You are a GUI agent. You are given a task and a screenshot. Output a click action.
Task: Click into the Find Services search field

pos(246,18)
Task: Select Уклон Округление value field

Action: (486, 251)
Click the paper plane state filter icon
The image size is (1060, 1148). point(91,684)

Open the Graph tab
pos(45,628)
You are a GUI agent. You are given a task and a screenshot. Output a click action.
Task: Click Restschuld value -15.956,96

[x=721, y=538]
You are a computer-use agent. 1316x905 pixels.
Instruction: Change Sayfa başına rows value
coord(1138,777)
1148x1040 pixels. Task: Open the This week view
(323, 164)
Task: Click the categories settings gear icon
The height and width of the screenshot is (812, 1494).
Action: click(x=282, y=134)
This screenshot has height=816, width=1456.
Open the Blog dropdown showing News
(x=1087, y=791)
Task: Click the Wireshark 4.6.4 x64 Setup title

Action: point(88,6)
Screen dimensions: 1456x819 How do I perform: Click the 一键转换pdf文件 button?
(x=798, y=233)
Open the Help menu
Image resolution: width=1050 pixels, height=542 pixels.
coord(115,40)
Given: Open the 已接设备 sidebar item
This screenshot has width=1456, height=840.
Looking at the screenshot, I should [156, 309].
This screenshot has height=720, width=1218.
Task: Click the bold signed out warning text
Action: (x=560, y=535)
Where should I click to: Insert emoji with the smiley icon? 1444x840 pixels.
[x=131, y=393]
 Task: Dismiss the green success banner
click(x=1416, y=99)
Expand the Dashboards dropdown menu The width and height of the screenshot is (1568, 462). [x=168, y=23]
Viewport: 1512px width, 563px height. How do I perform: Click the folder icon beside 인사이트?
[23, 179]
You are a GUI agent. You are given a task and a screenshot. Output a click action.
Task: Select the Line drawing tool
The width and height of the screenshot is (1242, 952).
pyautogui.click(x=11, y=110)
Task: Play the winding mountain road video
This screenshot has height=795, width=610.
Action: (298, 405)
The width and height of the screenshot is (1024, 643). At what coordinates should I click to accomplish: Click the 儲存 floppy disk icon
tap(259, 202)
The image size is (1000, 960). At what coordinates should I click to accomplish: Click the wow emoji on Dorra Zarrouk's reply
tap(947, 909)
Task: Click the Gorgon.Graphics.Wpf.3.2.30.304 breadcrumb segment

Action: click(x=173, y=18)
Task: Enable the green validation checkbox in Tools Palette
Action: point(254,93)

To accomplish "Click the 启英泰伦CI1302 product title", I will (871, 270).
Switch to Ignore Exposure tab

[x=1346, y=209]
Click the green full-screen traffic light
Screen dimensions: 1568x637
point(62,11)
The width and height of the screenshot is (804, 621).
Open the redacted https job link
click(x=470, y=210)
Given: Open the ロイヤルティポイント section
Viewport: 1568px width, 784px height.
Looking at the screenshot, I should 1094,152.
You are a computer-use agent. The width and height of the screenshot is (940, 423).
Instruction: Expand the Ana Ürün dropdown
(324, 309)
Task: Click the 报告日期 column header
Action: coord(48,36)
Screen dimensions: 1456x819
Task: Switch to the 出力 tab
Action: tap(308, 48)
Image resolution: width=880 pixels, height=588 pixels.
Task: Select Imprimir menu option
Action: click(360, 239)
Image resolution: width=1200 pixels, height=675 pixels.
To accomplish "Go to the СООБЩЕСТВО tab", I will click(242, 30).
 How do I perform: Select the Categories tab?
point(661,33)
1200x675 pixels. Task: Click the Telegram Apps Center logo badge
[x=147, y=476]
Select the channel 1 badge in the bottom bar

-------

◆ Your objective: Determine how many lines of the material above contain the string "Open", and state only that number.

◆ Problem solution: 7